■ QUOTED PASSAGE
·····
# CADPAT Wind pants



## dangerboy (26 Jan 2008)

While on Ex one of the boys asked me what the two button hole on the inside of the wind pants are for, the holes are located on the solid green fabric.  I assume that they are button holes based on the shape of them but could be wrong. We were just wondering what they are there for as none of use could figure it out.


----------



## s23256 (26 Jan 2008)

I just had a look at mine.  Best guess, and I could be right out to lunch here, is that they are supposed to help drain any water that has soaked though the outer layer and is trapped between this and the goretex membrane.  I'm basing this on the observation that the drains at the bottom of the pockets have the same design with a buttonhole reinforcement sewn on but only a small hole actually punched through the fabric.


----------



## TN2IC (27 Jan 2008)

dangerboy said:
			
		

> While on Ex one of the boys asked me what the two button hole on the inside of the wind pants are for, the holes are located on the solid green fabric.  I assume that they are button holes based on the shape of them but could be wrong. We were just wondering what they are there for as none of use could figure it out.




They were design just in fact to mess with your head!


----------



## BernDawg (27 Jan 2008)

There are there so your fire team partner can tie your pantlegs together when you fall asleep waiting to depart the LOD and the sect can gut themselves laughing during the first dismount.


----------



## TN2IC (29 Jan 2008)

BernDawg said:
			
		

> There are there so your fire team partner can tie your pantlegs together when you fall asleep waiting to depart the LOD and the sect can gut themselves laughing during the first dismount.




Somehow I can picture that happening off the ramp.  ;D


----------
·····
■ GOAL
Do these statements agree with the thread about CADPAT wind pants? Answer yes or no for each, quoting the deciding words. (a) The holes dangerboy asks about are on the solid green fabric. (b) s23256 says the pocket drains have a large hole punched through the fabric. (c) BernDawg's post is dated 29 Jan 2008. The entries that follow are separate material, unrelated to the thread.

■ LISTING
·····
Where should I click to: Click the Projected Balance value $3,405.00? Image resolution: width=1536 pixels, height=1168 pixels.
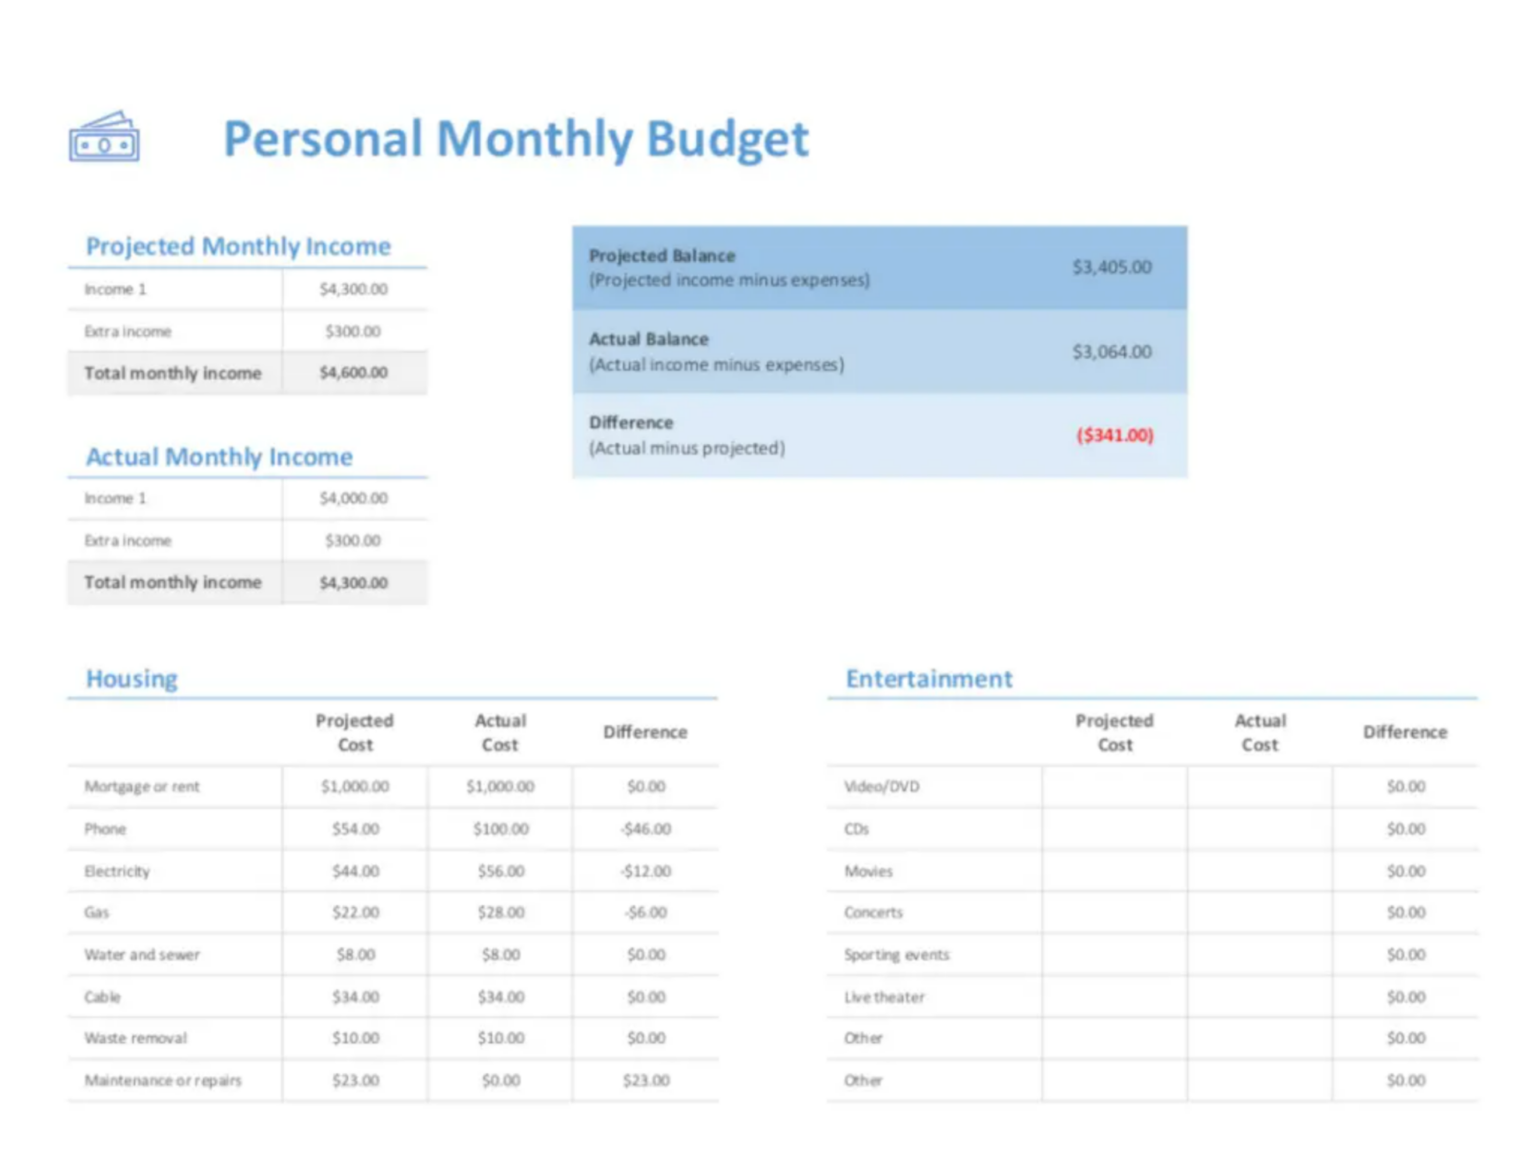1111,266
·····
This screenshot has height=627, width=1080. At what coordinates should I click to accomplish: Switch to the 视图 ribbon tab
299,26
·····
■ ANSWER
(a) Yes: "the holes are located on the solid green fabric"
(b) No: "only a small hole actually punched through the fabric"
(c) No: "BernDawg (27 Jan 2008)"